===== TEXT

We have a pyr... and I feel for ya!  We brought her home at 10 weeks (already 29 lbs) and I must have threatened to take her to the pound 10,000 times by the time she was 18 months and starting to grow out of it.  Her favorite games were, "destroy the most EXPENSIVE thing I can find," and, "drag anything and everything I can out into the yard or pasture."  She really liked my boots (the nice riding boots of course, not my cheap wellies).  Now that she is an adult, she is incredible.   Georgia is the BEST guardian dog we have EVER had, now that she's full grown (turned 2 last October). She is wonderful with my kids, excellent with the animals (llamas, mini donkey, goats, chickens, rabbit, other dogs, barn cats, parrots), super friendly with new people (that she approves of, there have been one or two she didnt like, but I didn't either), just all around a phenomenal dog.  We almost didn't have to do any training.  She works like a hearding dog too, when we need her to.  She can cut the herd, bring me a particular animal, round up a stray.  She doesn't run off, even when the gate has been left open, doesn't bark at night.  She i perfect.... but the first year and a half or so......   I was about ready to strangle her.  She made me nuts, but now that she's all grown up, she's probably the best  farm dog we have ever had, by far.


----------



## Mzyla (May 2, 2012)

Siouxqie 
Thanks for sharing this HAPPY ENDING!
With many LGD owners, their patience and willingness is tested through out the first year. Many of them are ready to give up and put the dog for adoption or somewhere....
Let that be a good example for every puppy owner - Do NOT Give Up! Keep on working diligently, until you'll be awarded to harvest the fruit!


----------

==========

INSTRUCTION 1 —
According to the forum thread, how old was the dog when she was brought home?
INSTRUCTION 2 —
Reproduce the forum thread word for word, starting at "## Mzyla (May" and stopping after "adoption or somewhere....".

===== MATERIAL SUPPLIED

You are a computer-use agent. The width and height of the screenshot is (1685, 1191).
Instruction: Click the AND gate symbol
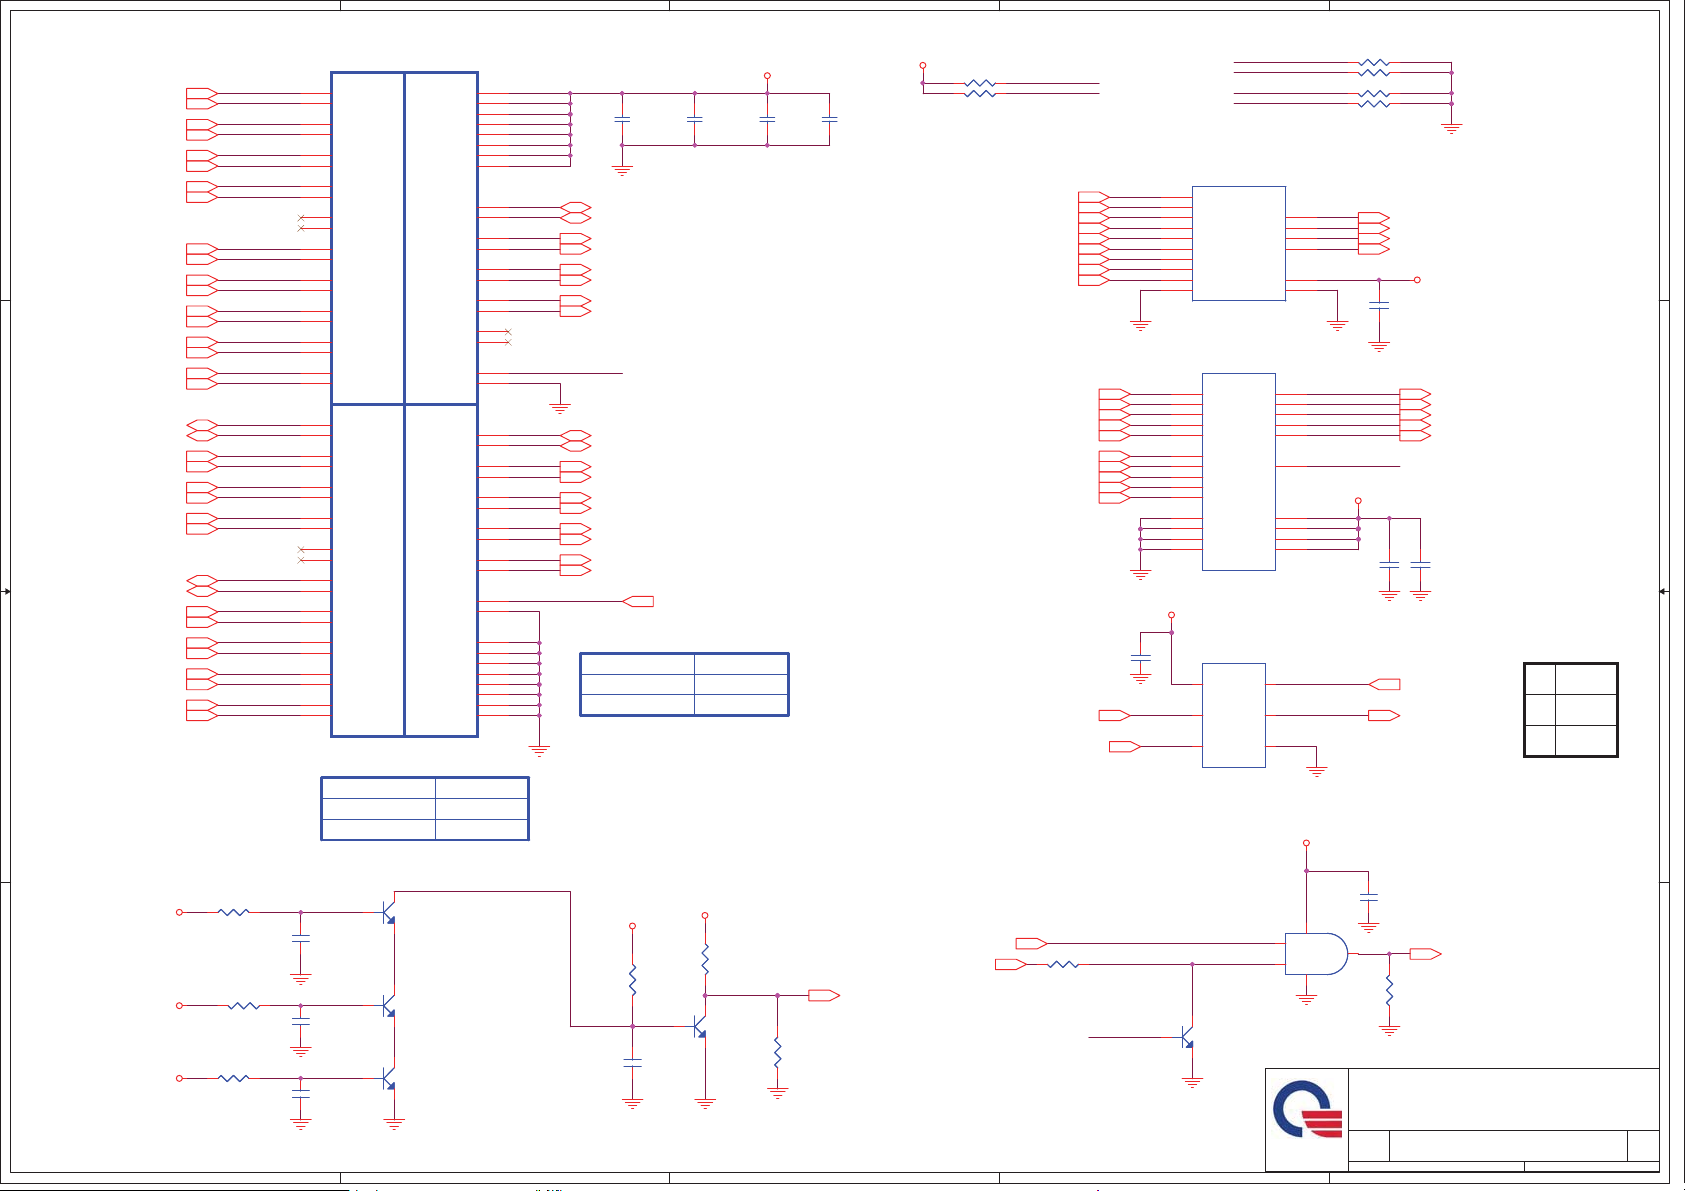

==========
===== MATERIAL SUPPLIED

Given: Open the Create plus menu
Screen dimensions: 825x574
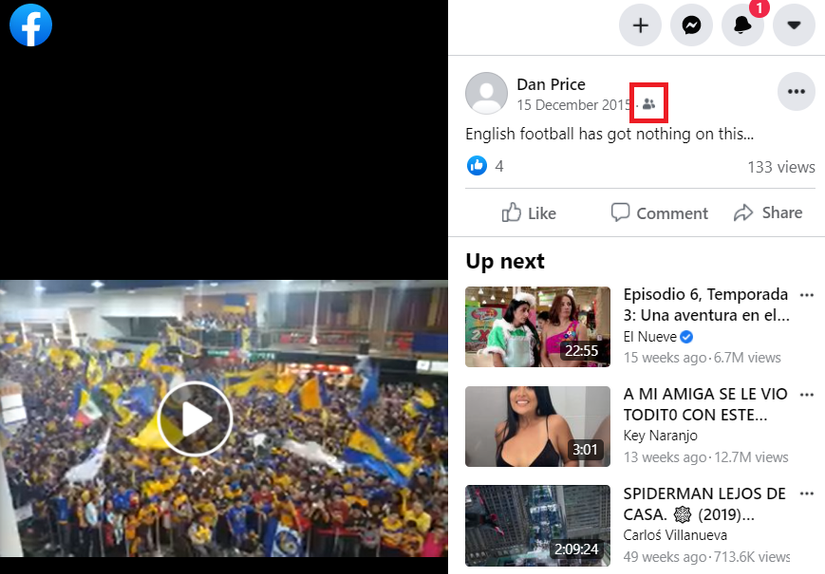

==========

FINAL RESULT 1 —
10 weeks

FINAL RESULT 2 —
## Mzyla (May 2, 2012)

Siouxqie 
Thanks for sharing this HAPPY ENDING!
With many LGD owners, their patience and willingness is tested through out the first year. Many of them are ready to give up and put the dog for adoption or somewhere....